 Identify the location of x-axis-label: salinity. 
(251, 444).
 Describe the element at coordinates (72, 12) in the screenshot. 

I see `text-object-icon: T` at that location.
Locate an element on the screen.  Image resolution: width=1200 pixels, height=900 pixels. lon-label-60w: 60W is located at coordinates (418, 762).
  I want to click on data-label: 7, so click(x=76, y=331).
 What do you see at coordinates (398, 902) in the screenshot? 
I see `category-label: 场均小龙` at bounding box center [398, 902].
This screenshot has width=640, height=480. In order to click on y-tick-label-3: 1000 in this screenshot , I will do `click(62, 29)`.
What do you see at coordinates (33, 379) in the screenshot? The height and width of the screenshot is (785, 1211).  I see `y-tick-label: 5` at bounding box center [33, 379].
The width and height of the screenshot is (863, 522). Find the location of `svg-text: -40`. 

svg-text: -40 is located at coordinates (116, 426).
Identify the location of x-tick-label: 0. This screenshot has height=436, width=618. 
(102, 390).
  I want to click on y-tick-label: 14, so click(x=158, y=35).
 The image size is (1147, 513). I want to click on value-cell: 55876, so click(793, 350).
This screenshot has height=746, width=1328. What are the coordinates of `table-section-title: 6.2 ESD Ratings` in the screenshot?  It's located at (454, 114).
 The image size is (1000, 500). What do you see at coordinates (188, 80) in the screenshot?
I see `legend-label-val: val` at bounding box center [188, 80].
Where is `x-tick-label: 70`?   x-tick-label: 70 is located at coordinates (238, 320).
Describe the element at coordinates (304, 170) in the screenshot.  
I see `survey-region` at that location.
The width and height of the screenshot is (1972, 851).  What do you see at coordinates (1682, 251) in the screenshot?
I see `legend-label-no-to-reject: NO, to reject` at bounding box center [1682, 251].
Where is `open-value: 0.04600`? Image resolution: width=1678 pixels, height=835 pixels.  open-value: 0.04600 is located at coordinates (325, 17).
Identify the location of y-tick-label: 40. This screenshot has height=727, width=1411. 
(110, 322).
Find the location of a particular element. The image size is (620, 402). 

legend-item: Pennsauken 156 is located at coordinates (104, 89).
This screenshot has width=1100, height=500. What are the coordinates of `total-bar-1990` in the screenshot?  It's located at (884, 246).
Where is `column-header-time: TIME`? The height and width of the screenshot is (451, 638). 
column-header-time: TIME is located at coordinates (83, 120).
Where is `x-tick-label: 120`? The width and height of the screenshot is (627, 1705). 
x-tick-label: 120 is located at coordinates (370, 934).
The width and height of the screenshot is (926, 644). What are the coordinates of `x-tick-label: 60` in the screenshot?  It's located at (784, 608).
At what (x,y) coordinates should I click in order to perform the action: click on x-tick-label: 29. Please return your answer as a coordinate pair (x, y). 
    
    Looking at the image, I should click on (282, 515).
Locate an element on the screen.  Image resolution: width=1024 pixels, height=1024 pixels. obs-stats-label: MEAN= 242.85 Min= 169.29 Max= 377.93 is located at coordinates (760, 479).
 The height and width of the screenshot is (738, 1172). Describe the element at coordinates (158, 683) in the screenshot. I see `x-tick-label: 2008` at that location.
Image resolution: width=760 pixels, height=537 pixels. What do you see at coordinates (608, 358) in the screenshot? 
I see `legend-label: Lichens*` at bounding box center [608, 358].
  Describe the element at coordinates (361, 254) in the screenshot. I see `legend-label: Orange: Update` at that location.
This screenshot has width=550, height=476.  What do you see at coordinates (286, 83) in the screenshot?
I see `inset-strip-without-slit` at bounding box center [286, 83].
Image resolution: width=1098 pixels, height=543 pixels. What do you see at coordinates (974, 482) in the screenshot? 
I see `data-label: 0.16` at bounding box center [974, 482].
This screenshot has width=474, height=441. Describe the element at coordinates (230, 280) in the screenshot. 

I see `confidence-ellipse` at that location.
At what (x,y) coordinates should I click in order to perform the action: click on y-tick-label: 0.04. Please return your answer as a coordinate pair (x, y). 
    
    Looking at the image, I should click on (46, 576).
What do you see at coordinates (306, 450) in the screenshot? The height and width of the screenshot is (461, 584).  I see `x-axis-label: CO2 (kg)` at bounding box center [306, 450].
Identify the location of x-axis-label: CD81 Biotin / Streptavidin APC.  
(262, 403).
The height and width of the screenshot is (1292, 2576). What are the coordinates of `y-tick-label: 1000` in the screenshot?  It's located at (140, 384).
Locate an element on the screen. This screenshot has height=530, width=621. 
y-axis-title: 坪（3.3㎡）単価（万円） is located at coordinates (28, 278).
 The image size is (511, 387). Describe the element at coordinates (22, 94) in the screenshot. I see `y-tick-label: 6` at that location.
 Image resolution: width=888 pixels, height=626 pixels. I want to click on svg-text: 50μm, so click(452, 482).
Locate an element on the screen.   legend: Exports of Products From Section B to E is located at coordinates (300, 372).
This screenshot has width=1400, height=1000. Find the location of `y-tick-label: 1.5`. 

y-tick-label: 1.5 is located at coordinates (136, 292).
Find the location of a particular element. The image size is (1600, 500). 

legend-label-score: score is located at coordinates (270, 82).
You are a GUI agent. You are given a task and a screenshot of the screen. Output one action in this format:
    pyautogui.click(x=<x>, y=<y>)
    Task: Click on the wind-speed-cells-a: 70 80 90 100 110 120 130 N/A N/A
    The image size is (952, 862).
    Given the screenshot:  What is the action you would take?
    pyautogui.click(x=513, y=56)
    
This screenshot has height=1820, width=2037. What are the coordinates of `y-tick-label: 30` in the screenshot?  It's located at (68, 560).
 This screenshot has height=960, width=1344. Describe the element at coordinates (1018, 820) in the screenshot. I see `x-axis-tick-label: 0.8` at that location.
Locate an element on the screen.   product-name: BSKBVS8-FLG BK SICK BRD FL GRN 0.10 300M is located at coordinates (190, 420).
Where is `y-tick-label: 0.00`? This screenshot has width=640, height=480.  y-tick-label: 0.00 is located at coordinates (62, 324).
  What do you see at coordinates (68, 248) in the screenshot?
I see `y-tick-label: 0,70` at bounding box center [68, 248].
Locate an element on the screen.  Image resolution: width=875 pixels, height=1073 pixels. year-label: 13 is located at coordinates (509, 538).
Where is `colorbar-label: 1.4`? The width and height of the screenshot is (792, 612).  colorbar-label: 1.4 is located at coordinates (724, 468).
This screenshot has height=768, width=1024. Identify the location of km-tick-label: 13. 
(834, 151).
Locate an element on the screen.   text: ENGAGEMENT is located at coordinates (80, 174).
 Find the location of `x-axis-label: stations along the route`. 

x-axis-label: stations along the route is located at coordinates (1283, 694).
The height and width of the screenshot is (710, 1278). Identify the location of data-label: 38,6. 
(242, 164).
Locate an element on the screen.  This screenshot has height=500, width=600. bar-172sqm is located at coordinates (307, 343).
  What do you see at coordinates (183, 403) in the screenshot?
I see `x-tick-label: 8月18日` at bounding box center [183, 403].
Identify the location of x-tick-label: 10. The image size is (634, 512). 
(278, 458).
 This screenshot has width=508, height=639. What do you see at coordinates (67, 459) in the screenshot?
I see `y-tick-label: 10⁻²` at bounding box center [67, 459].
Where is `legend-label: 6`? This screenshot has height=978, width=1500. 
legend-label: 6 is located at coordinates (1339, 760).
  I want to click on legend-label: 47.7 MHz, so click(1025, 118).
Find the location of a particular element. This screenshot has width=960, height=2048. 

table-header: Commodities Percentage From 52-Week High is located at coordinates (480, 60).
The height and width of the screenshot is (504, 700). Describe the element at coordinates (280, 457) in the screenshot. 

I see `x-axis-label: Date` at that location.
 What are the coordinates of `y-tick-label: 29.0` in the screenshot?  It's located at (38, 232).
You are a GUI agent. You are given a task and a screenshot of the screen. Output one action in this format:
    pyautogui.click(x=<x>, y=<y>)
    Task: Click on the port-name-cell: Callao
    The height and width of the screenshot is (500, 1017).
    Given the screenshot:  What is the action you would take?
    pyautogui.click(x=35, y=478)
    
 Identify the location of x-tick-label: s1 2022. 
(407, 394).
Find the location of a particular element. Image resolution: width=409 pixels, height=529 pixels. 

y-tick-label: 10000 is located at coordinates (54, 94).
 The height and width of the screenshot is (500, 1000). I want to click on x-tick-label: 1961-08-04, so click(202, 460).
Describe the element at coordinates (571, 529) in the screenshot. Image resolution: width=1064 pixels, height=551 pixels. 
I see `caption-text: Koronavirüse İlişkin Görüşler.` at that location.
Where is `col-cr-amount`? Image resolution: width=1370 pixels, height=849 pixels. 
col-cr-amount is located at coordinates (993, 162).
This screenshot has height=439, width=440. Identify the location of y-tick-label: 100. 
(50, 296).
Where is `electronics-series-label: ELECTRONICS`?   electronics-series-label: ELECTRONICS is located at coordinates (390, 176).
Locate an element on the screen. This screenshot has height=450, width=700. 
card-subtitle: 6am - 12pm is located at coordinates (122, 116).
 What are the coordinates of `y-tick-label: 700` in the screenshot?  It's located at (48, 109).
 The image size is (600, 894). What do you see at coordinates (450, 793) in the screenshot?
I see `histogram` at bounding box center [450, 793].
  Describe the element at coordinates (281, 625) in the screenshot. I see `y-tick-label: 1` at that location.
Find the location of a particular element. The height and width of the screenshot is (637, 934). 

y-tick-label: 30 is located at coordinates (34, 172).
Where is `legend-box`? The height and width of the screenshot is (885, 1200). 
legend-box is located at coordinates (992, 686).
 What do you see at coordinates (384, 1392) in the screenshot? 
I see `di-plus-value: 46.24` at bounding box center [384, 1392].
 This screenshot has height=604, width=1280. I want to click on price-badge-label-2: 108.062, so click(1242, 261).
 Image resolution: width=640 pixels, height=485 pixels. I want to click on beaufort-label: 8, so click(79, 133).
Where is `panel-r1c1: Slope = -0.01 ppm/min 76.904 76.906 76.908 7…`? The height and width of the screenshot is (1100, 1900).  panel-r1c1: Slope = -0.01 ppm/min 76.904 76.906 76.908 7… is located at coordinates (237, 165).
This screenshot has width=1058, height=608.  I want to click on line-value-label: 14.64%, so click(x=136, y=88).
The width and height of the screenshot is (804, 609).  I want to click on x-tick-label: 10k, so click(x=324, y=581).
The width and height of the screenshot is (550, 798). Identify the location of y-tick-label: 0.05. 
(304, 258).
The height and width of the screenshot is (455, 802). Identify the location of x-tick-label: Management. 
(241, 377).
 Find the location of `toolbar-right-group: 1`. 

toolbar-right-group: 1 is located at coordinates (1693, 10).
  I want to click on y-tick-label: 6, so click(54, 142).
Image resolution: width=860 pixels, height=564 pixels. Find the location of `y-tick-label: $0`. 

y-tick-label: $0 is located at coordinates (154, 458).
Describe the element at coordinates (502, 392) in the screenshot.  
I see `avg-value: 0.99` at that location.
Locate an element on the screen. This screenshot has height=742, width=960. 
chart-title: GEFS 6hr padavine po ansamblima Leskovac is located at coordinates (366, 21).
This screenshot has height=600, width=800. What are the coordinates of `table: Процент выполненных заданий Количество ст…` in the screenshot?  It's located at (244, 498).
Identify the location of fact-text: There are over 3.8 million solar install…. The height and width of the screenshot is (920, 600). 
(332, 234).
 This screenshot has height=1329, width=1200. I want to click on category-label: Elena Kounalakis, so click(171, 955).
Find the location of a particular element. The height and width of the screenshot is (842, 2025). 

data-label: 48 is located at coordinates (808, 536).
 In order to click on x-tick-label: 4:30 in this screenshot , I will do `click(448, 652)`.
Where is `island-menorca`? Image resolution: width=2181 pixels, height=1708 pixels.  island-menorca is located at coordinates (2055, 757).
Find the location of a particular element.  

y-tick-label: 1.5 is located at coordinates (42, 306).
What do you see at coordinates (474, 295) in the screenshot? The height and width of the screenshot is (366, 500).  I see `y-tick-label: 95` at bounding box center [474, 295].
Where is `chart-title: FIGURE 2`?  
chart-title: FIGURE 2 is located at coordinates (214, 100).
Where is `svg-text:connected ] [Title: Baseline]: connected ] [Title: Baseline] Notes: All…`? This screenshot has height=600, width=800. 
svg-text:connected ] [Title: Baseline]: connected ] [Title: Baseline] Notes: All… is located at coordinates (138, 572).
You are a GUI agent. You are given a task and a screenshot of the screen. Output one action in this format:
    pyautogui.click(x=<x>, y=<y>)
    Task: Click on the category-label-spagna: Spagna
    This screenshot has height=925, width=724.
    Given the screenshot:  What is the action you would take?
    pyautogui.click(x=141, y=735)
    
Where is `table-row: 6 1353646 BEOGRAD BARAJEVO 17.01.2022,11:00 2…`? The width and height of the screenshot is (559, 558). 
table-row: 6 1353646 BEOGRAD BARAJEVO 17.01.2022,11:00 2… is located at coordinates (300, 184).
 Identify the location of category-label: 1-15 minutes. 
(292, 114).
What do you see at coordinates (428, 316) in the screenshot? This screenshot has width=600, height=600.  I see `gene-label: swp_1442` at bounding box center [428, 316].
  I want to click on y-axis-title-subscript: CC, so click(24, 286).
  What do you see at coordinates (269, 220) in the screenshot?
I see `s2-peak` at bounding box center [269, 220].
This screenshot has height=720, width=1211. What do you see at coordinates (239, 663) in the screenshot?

++++++++++++++++++++

What to produce :: Convert the entries beginning at the line that contains "This screenshot has width=474, height=441." and ending after the line that contains "The height and width of the screenshot is (1292, 2576)." into a JSON list of strings, one string per line, with blank lines omitted.

Solution to this exercise ::
[
  "This screenshot has width=474, height=441. Describe the element at coordinates (230, 280) in the screenshot. ",
  "I see `confidence-ellipse` at that location.",
  "At what (x,y) coordinates should I click in order to perform the action: click on y-tick-label: 0.04. Please return your answer as a coordinate pair (x, y). ",
  "    Looking at the image, I should click on (46, 576).",
  "What do you see at coordinates (306, 450) in the screenshot? The height and width of the screenshot is (461, 584).  I see `x-axis-label: CO2 (kg)` at bounding box center [306, 450].",
  "Identify the location of x-axis-label: CD81 Biotin / Streptavidin APC.  ",
  "(262, 403).",
  "The height and width of the screenshot is (1292, 2576). What are the coordinates of `y-tick-label: 1000` in the screenshot?  It's located at (140, 384)."
]